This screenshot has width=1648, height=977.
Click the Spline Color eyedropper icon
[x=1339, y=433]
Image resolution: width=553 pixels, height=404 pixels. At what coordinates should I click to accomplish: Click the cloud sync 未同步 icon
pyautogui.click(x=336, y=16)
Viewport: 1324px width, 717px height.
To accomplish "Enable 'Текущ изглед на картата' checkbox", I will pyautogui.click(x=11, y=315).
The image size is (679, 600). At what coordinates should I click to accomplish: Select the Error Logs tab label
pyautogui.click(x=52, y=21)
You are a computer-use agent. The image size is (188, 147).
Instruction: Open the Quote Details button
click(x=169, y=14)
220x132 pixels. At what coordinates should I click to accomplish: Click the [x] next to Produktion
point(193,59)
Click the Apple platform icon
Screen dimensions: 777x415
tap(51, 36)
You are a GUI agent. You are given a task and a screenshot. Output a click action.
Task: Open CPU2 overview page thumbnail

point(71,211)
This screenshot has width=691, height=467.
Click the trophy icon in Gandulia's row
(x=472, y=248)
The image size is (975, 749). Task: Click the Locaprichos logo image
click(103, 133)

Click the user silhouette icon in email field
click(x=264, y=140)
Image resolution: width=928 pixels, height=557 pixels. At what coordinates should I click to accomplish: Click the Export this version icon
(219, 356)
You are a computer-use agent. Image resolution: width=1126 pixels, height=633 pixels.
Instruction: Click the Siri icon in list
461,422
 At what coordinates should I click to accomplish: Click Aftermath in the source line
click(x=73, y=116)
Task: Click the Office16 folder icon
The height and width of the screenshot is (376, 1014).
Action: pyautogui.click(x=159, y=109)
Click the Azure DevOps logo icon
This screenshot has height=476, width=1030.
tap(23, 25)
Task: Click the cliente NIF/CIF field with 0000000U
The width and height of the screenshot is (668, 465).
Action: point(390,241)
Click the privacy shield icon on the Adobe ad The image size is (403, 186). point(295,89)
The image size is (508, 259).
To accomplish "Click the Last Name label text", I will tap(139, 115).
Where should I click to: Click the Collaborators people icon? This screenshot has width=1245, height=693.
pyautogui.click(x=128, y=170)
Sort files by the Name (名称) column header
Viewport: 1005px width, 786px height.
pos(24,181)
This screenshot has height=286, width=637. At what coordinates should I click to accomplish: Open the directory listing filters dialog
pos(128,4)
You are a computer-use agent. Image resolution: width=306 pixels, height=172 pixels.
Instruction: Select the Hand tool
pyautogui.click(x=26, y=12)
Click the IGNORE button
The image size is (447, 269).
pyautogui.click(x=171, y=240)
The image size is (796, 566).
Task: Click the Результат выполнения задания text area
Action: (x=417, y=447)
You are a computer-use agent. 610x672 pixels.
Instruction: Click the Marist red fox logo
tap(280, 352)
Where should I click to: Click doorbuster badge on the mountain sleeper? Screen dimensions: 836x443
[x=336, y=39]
+ + +
** TASK INSTRUCTIONS **
Find every line in the material above that contains the word "agent", and copy each of those lines in full.

** SOLUTION TO THE PROBLEM **
You are a computer-use agent. The image size is (188, 147).
You are a GUI agent. You are given a task and a screenshot. Output a click action.
You are a computer-use agent. Image resolution: width=1126 pixels, height=633 pixels.
You are a computer-use agent. Image resolution: width=306 pixels, height=172 pixels.
You are a computer-use agent. 610x672 pixels.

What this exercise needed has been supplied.